Das Bistum Chur freut dies allerdings nicht. «kreuz.net ist ein Portal mit teils menschenverachtenden, diskriminierenden Inhalten», sagt Bistumssprecher Giuseppe Gracia auf Anfrage. Zudem arbeite es anonym und sei «medienethisch, beziehungsweise juristisch höchst bedenklich». Warum aber auf kreuz.net regelmässig Nachrichten aus dem Bistum Chur auftauchen, kann man sich nicht erklären. Allerdings: Unter den Autoren auf kreuz.net – sie schreiben teils anonym, teils unter fiktivem Namen, wenige unter richtigem Namen – gibt es einen Priester, der im Bistum Chur arbeitet. Reto Nay ist Seelsorger in der Gemeinde Ilanz/Zignau und zugleich nach eigenen Angaben Chefredaktor des konservativen Internet-TV-Portals gloria.tv.
Unter seinem Namen finden sich auf kreuz.net zwei Texte. «Die Webseite hat einige Artikel von mir nachpubliziert, die bereits anderswo erschienen sind. Das freut mich», antwortet Reto Nay auf eine entsprechende Anfrage. kreuz.net hält er «im Vergleich» zur Website unserer Zeitung «für super». Ob er anonym auf kreuz.net Beiträge schreibe, wie dies die Gegen-Website kreuts.net behauptet, welche kreuz.net beobachtet, will Nay dann allerdings nicht bekanntgeben.
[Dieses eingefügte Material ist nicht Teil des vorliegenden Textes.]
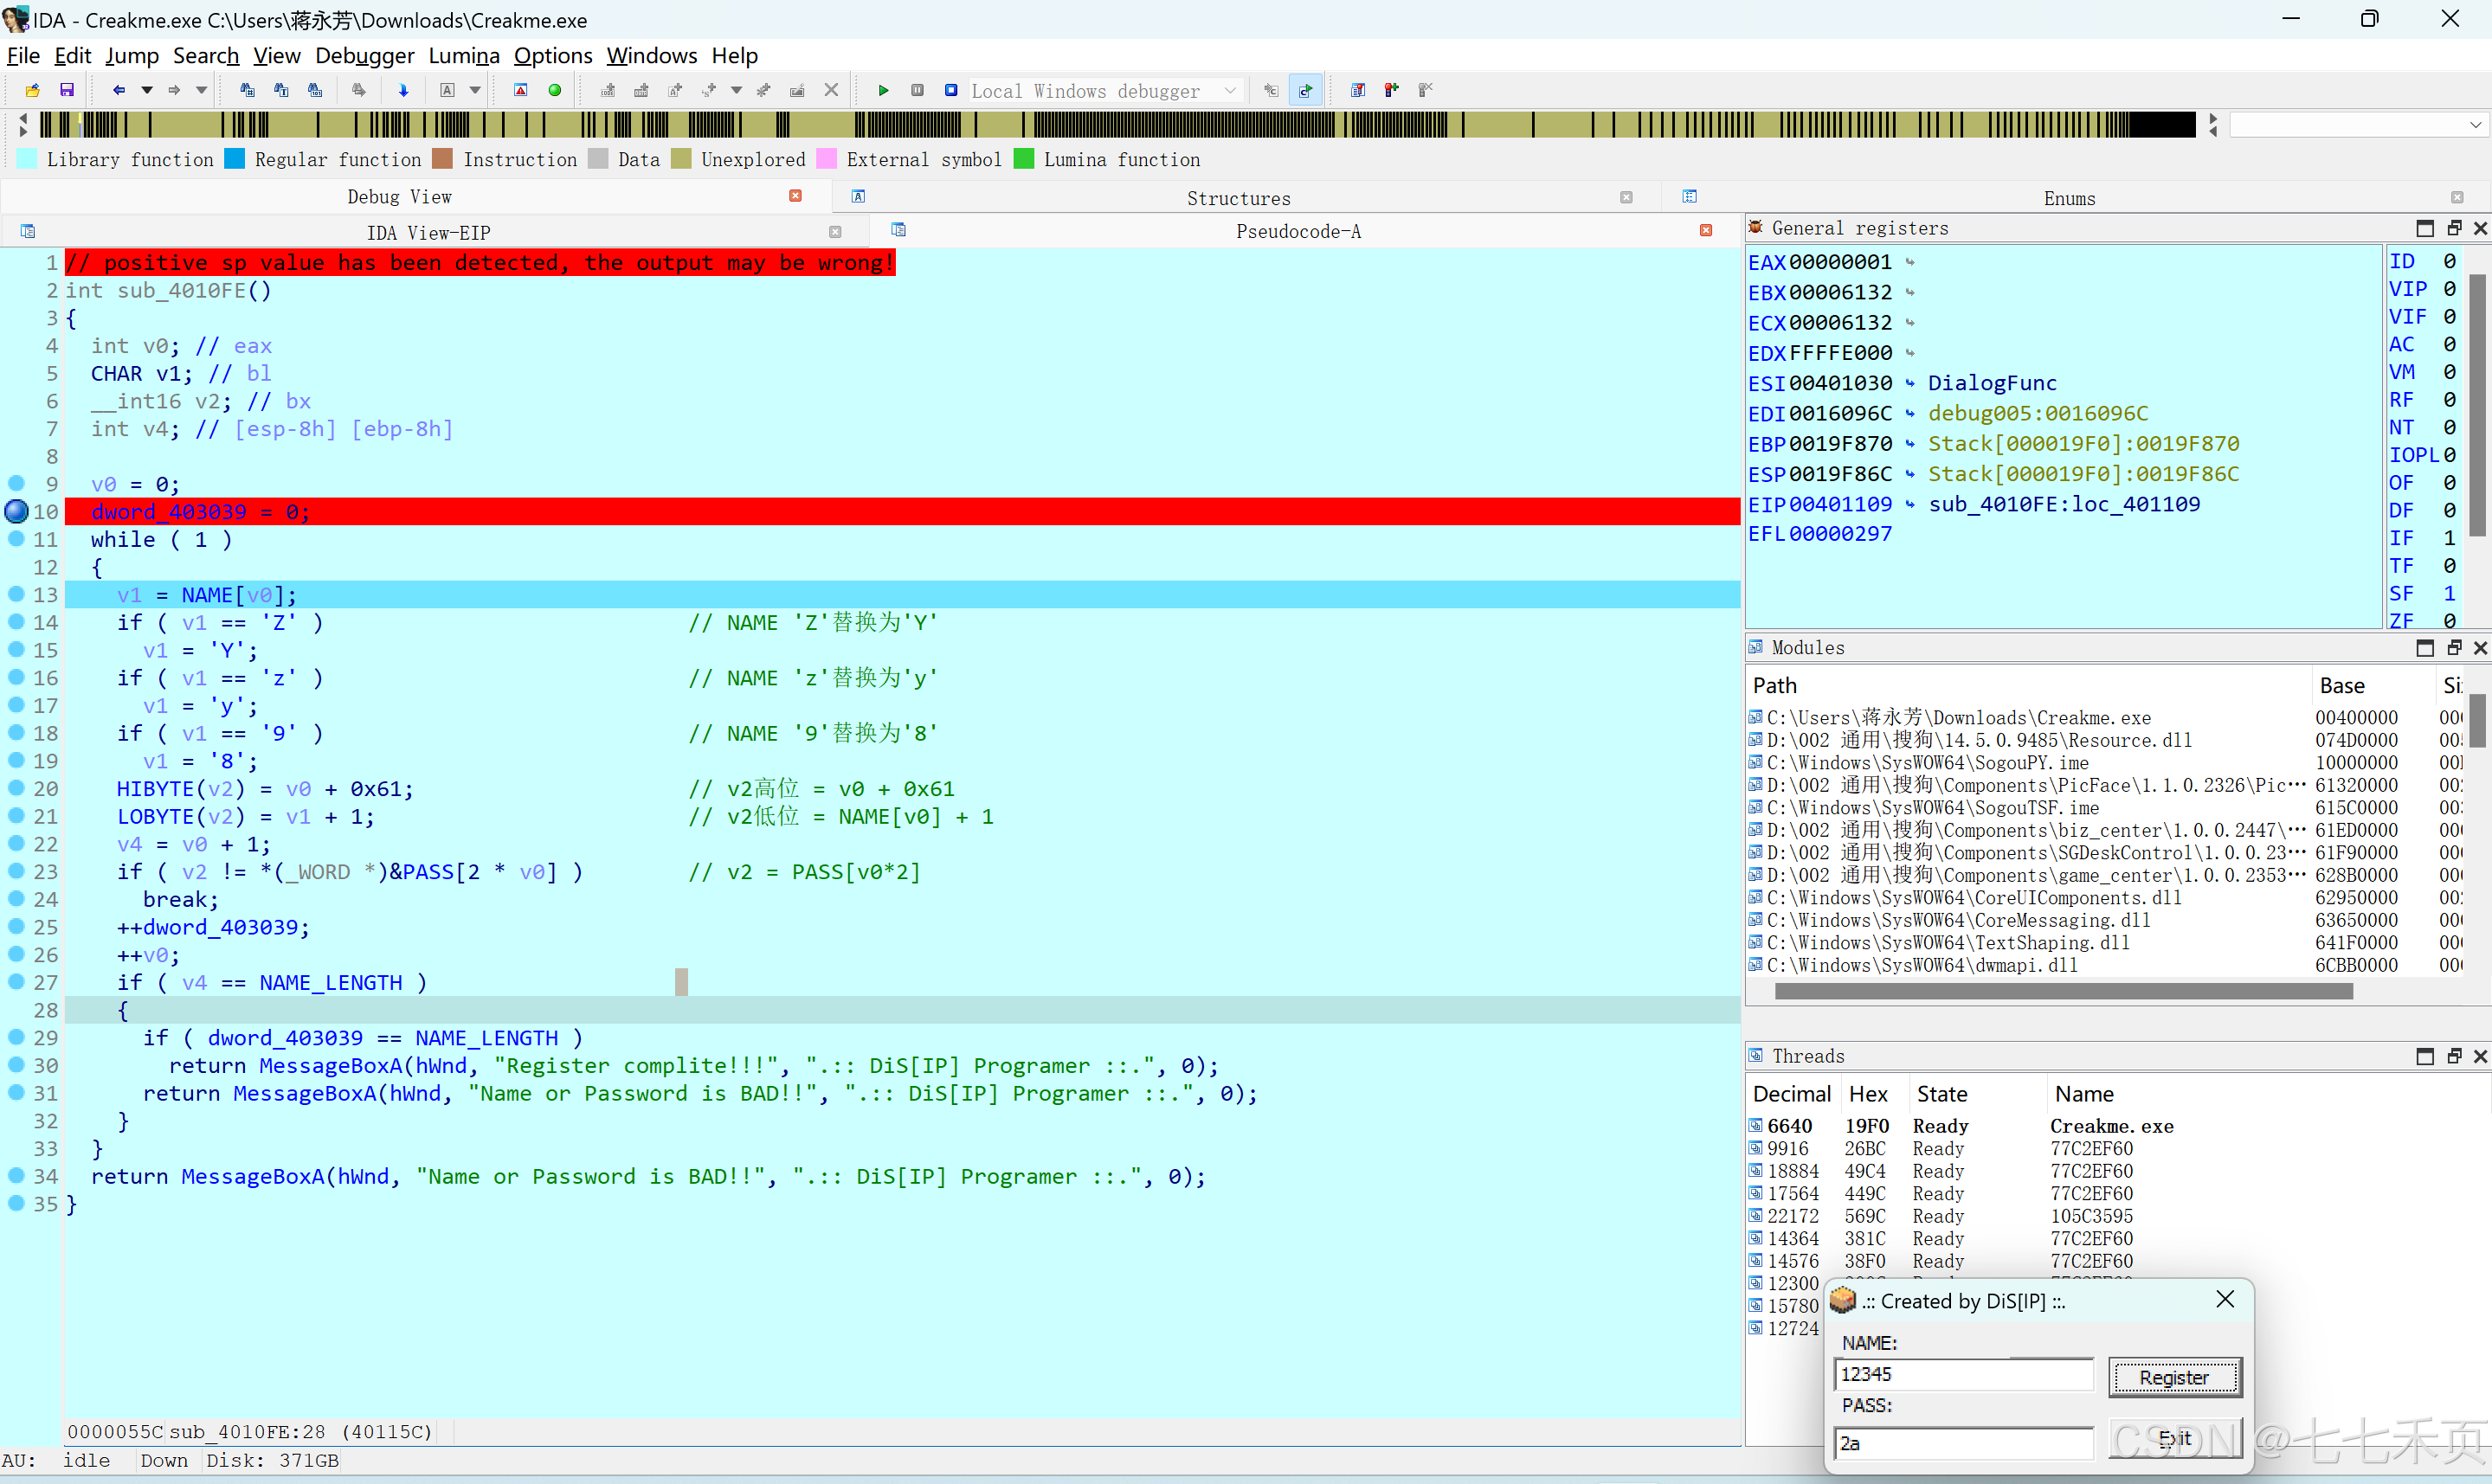Toggle the breakpoint on line 10
The height and width of the screenshot is (1484, 2492).
17,511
Aufgrund der rassistischen und antisemitischen Einträge ist die Website einschlägigen Stellen längst aufgefallen. So wurde sie von der nationalen Koordinationsstelle zur Bekämpfung der Internetkriminalität (Kobik) überprüft. Rechtlich sind aber der Schweiz – und anderen Ländern – die Hände gebunden: Da der Server in den USA in Chicago (Illinois) steht, gelangt das dortige Recht zur Anwendung. Kobik hat denn auch die kreuz.net-Website bereits den amerikanischen Behörden gemeldet. Registriert ist sie in Nassau, der Hauptstadt der Bahamas. Wer die angegebene Telefonnummer wählt, wird auf eine Mailadresse verwiesen. Wie Internetspezialisten sagen, ist die Wahl des Server-Standortes USA ein übliches Vorgehen bei Betreibern solcher anonymer Blogs.
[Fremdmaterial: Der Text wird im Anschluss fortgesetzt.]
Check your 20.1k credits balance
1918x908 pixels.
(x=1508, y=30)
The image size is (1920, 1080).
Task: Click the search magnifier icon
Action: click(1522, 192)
Die rassistischen und antisemitischen Inhalte von kreuz.net haben die offiziellen katholischen Stellen schon länger auf den Plan gerufen. Sowohl die Deutsche wie die Österreichische Bischofskonferenz sahen sich veranlasst, sich von kreuz.net zu distanzieren. Die Seite habe «keinen offiziellen Charakter», und die «kontinuierlichen antisemitischen Entgleisungen» seien unerträglich. Auch bei der Schweizer Bischofskonferenz ist man informiert über kreuz.net, wie deren Sprecher Walter Müller sagt. Von einer Reaktion etwa wegen der Polemik gegen Bischof Felix Gmür will man aber derzeit absehen. «Wir wollen kreuz.net nicht durch eine Stellungnahme Aufmerksamkeit ermöglichen», sagt Walter Müller.
Weiss man im Bistum Chur davon, dass es von Reto Nay auf kreuz.net Texte gibt? «Dies war uns bisher nicht bekannt», sagt Giuseppe Gracia. «Wir werden mit ihm das Gespräch suchen und der Sache auf den Grund gehen.» Grundsätzlich gelte zwar für einen Priester in der Diözese Chur die Meinungsfreiheit. Jedoch erwarte man, dass «öffentliche Aussagen nicht dem katholischen Glauben widersprechen und dass Andersdenkende weder verletzt noch diskriminiert werden».